CHALLENGE = Print each of the following lines verbatim, keeping their original order.
-- RECORD SET start --
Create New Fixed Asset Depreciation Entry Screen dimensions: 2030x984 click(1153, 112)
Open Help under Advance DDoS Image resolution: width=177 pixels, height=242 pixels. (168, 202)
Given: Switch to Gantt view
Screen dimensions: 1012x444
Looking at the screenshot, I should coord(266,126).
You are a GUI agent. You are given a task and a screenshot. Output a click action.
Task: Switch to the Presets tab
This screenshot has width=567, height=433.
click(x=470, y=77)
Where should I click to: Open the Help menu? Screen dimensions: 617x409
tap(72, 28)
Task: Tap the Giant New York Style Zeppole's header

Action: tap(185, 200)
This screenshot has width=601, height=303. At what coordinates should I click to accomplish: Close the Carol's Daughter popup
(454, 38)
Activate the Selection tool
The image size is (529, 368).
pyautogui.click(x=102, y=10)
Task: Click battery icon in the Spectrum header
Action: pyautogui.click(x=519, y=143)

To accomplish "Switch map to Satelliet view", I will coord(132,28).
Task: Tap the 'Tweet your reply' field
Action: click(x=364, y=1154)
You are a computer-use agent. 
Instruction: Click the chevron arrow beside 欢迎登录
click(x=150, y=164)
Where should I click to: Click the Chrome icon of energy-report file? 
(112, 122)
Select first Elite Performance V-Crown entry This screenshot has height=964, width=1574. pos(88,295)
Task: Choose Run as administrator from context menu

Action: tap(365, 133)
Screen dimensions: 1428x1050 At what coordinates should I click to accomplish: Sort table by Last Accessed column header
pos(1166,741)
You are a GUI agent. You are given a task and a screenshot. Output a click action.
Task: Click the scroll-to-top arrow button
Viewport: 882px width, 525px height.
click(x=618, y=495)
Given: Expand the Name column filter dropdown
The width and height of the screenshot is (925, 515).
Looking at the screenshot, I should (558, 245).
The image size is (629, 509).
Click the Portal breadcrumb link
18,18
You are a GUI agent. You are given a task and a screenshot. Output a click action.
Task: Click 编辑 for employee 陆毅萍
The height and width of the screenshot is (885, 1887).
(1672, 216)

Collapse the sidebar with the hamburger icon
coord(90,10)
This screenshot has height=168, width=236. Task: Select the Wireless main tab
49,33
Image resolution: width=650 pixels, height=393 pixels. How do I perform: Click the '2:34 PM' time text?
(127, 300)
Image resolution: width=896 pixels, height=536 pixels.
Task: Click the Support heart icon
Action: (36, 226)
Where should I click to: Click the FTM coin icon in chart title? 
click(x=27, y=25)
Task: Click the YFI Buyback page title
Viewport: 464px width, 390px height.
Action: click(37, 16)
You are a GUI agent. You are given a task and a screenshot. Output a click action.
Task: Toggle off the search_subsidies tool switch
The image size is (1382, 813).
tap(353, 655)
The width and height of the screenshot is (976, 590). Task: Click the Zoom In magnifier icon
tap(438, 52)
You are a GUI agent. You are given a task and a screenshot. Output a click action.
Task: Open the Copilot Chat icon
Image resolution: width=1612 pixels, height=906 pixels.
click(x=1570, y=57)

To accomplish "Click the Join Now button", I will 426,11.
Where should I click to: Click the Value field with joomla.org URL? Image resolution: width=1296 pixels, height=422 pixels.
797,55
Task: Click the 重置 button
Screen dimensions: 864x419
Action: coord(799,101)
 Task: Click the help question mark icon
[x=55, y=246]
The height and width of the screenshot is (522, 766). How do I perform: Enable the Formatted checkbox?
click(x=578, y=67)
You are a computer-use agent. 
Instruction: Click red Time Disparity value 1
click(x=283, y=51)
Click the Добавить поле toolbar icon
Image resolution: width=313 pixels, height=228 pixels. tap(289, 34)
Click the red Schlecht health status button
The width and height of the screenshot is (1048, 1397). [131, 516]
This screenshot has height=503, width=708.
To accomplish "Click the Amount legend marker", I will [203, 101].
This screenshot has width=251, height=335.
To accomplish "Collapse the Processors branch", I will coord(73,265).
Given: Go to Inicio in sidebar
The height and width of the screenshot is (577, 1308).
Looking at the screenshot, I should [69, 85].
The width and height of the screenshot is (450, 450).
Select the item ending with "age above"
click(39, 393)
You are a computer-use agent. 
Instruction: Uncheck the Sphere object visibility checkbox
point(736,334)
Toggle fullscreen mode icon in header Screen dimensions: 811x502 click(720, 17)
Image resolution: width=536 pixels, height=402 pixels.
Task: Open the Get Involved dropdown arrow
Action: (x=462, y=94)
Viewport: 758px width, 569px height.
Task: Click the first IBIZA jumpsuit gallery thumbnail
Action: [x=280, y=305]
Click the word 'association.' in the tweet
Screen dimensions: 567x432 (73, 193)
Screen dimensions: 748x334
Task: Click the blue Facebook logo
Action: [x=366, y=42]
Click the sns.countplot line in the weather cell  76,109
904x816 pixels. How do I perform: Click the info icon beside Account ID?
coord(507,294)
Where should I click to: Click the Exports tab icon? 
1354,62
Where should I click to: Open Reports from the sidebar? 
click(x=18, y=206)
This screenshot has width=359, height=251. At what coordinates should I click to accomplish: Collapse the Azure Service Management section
-- RECORD SET end --
EXERCISE RESULT =
Create New Fixed Asset Depreciation Entry Screen dimensions: 2030x984 click(1153, 112)
Open Help under Advance DDoS Image resolution: width=177 pixels, height=242 pixels. (168, 202)
Given: Switch to Gantt view
Screen dimensions: 1012x444
Looking at the screenshot, I should coord(266,126).
You are a GUI agent. You are given a task and a screenshot. Output a click action.
Task: Switch to the Presets tab
This screenshot has width=567, height=433.
click(x=470, y=77)
Where should I click to: Open the Help menu? Screen dimensions: 617x409
tap(72, 28)
Task: Tap the Giant New York Style Zeppole's header

Action: tap(185, 200)
This screenshot has width=601, height=303. At what coordinates should I click to accomplish: Close the Carol's Daughter popup
(454, 38)
Activate the Selection tool
The image size is (529, 368).
pyautogui.click(x=102, y=10)
Task: Click battery icon in the Spectrum header
Action: pyautogui.click(x=519, y=143)

To accomplish "Switch map to Satelliet view", I will coord(132,28).
Task: Tap the 'Tweet your reply' field
Action: click(x=364, y=1154)
You are a computer-use agent. 
Instruction: Click the chevron arrow beside 欢迎登录
click(x=150, y=164)
Where should I click to: Click the Chrome icon of energy-report file? 
(112, 122)
Select first Elite Performance V-Crown entry This screenshot has height=964, width=1574. pos(88,295)
Task: Choose Run as administrator from context menu

Action: tap(365, 133)
Screen dimensions: 1428x1050 At what coordinates should I click to accomplish: Sort table by Last Accessed column header
pos(1166,741)
You are a GUI agent. You are given a task and a screenshot. Output a click action.
Task: Click the scroll-to-top arrow button
Viewport: 882px width, 525px height.
click(x=618, y=495)
Given: Expand the Name column filter dropdown
The width and height of the screenshot is (925, 515).
Looking at the screenshot, I should (558, 245).
The image size is (629, 509).
Click the Portal breadcrumb link
18,18
You are a GUI agent. You are given a task and a screenshot. Output a click action.
Task: Click 编辑 for employee 陆毅萍
The height and width of the screenshot is (885, 1887).
(1672, 216)

Collapse the sidebar with the hamburger icon
coord(90,10)
This screenshot has height=168, width=236. Task: Select the Wireless main tab
49,33
Image resolution: width=650 pixels, height=393 pixels. How do I perform: Click the '2:34 PM' time text?
(127, 300)
Image resolution: width=896 pixels, height=536 pixels.
Task: Click the Support heart icon
Action: (36, 226)
Where should I click to: Click the FTM coin icon in chart title? 
click(x=27, y=25)
Task: Click the YFI Buyback page title
Viewport: 464px width, 390px height.
Action: click(37, 16)
You are a GUI agent. You are given a task and a screenshot. Output a click action.
Task: Toggle off the search_subsidies tool switch
The image size is (1382, 813).
tap(353, 655)
The width and height of the screenshot is (976, 590). Task: Click the Zoom In magnifier icon
tap(438, 52)
You are a GUI agent. You are given a task and a screenshot. Output a click action.
Task: Open the Copilot Chat icon
Image resolution: width=1612 pixels, height=906 pixels.
click(x=1570, y=57)

To accomplish "Click the Join Now button", I will 426,11.
Where should I click to: Click the Value field with joomla.org URL? Image resolution: width=1296 pixels, height=422 pixels.
797,55
Task: Click the 重置 button
Screen dimensions: 864x419
Action: coord(799,101)
 Task: Click the help question mark icon
[x=55, y=246]
The height and width of the screenshot is (522, 766). How do I perform: Enable the Formatted checkbox?
click(x=578, y=67)
You are a computer-use agent. 
Instruction: Click red Time Disparity value 1
click(x=283, y=51)
Click the Добавить поле toolbar icon
Image resolution: width=313 pixels, height=228 pixels. tap(289, 34)
Click the red Schlecht health status button
The width and height of the screenshot is (1048, 1397). [131, 516]
This screenshot has height=503, width=708.
To accomplish "Click the Amount legend marker", I will [203, 101].
This screenshot has width=251, height=335.
To accomplish "Collapse the Processors branch", I will coord(73,265).
Given: Go to Inicio in sidebar
The height and width of the screenshot is (577, 1308).
Looking at the screenshot, I should [69, 85].
The width and height of the screenshot is (450, 450).
Select the item ending with "age above"
click(39, 393)
You are a computer-use agent. 
Instruction: Uncheck the Sphere object visibility checkbox
point(736,334)
Toggle fullscreen mode icon in header Screen dimensions: 811x502 click(720, 17)
Image resolution: width=536 pixels, height=402 pixels.
Task: Open the Get Involved dropdown arrow
Action: (x=462, y=94)
Viewport: 758px width, 569px height.
Task: Click the first IBIZA jumpsuit gallery thumbnail
Action: [x=280, y=305]
Click the word 'association.' in the tweet
Screen dimensions: 567x432 (73, 193)
Screen dimensions: 748x334
Task: Click the blue Facebook logo
Action: [x=366, y=42]
Click the sns.countplot line in the weather cell  76,109
904x816 pixels. How do I perform: Click the info icon beside Account ID?
coord(507,294)
Where should I click to: Click the Exports tab icon? 
1354,62
Where should I click to: Open Reports from the sidebar? 
click(x=18, y=206)
This screenshot has width=359, height=251. At what coordinates should I click to accomplish: Collapse the Azure Service Management section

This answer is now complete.